- Born: 1943
- Died: 2010 (aged 66–67)
- Education: University of Reading University of Cambridge
- Scientific career
- Workplaces: Cardiff University
- Thesis: Sums of roots of unity and cyclic overlattices (1968)
- Website: Antonia J. Jones

= Antonia J. Jones =

British mathematician and computer scientist

Antonia Jane Jones (1943 – 2010) was a British mathematician and computer scientist. Her research considered number theory and computer science.

== Early life and education ==
Jones was born in 1943 in Queen Charlotte's and Chelsea Hospital. She was the first member of her family to attend university. Jones contracted polio as a child and lost both of her legs at the age of ten. Jones attended the University of Reading, where she studied mathematics and physics and graduated both with first class honours. She was a doctoral student in number theory at the University of Cambridge, where she completed her PhD in 1969. Jones joined the University of Nottingham after earning her doctorate, before joining Imperial College London as a Senior Lecturer. She spent a year at the Institute for Advanced Study, after which she joined the faculty at the University of Colorado Boulder.

== Research and career ==
Jones returned to the United Kingdom in the 1970s, where she became a lecturer at Royal Holloway, University of London. Her interest switched from mathematics to computing and she began to explore acoustic pattern recognition. Whilst Jones struggled with the early computers, when technology became more accessible for people with physical disabilities she launched her own firm creating random access video controllers.
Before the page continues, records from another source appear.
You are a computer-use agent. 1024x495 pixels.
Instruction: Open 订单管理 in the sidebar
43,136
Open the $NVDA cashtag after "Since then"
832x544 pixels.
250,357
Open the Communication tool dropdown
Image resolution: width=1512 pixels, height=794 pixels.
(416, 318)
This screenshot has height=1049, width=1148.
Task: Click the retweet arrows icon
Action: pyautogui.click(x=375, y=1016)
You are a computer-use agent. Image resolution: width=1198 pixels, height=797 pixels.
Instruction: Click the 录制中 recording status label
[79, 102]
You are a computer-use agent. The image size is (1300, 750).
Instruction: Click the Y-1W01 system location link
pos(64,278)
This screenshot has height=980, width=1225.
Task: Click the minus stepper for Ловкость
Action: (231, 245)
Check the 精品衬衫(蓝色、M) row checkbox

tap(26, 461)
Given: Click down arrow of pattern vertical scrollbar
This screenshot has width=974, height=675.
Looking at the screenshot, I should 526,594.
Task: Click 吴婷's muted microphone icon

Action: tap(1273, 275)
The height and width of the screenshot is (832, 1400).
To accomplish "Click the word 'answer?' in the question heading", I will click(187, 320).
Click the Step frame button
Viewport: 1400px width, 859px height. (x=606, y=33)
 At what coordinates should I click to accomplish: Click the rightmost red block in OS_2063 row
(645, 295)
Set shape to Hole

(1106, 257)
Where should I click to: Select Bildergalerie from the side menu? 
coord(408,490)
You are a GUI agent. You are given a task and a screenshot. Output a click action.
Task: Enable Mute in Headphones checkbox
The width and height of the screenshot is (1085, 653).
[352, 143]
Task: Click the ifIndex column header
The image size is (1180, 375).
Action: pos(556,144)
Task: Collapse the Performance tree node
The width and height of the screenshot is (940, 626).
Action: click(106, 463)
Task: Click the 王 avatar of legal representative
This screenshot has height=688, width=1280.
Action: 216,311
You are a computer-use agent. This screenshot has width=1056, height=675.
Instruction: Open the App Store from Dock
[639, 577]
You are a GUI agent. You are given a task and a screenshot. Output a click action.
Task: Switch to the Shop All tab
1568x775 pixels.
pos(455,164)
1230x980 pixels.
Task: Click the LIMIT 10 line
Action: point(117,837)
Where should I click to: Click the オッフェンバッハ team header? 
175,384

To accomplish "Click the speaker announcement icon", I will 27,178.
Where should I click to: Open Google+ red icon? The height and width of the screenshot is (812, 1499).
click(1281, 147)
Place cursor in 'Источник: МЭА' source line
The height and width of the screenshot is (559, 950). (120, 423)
In 1983 Jones joined Brunel University London at a lecturer in Information Technology. Jones later served as Professor of Evolutionary and Neural Computing at Cardiff University. She exposed various security loopholes in banking infrastructure, including identifying significant potential fraud at HSBC.

Alongside her scientific research, Jones was involved with science communication and public engagement. She served as an electronic data consultant on the 1986 film Rocinante. She contributed to the 1998 British Science Association Festival of Science. In 2007, Jones retired from Cardiff University.

== Selected publications ==
- Stefánsson, Adoalbjörn (1997). "A note on the Gamma test"
- Jones, A. J. (Antonia Jane), 1943- (2000). "Game theory : mathematical models of conflict"

== Personal life ==
Antonia Jones spent many years with her partner Barbara Quinn at their shared farmhouse in the Brecon Beacons. Upon her retirement in 2007, Jones moved to St. Augustine, Florida. Jones died on 23 December 2010. She is survived by Quinn and her sister Jenny Carrl.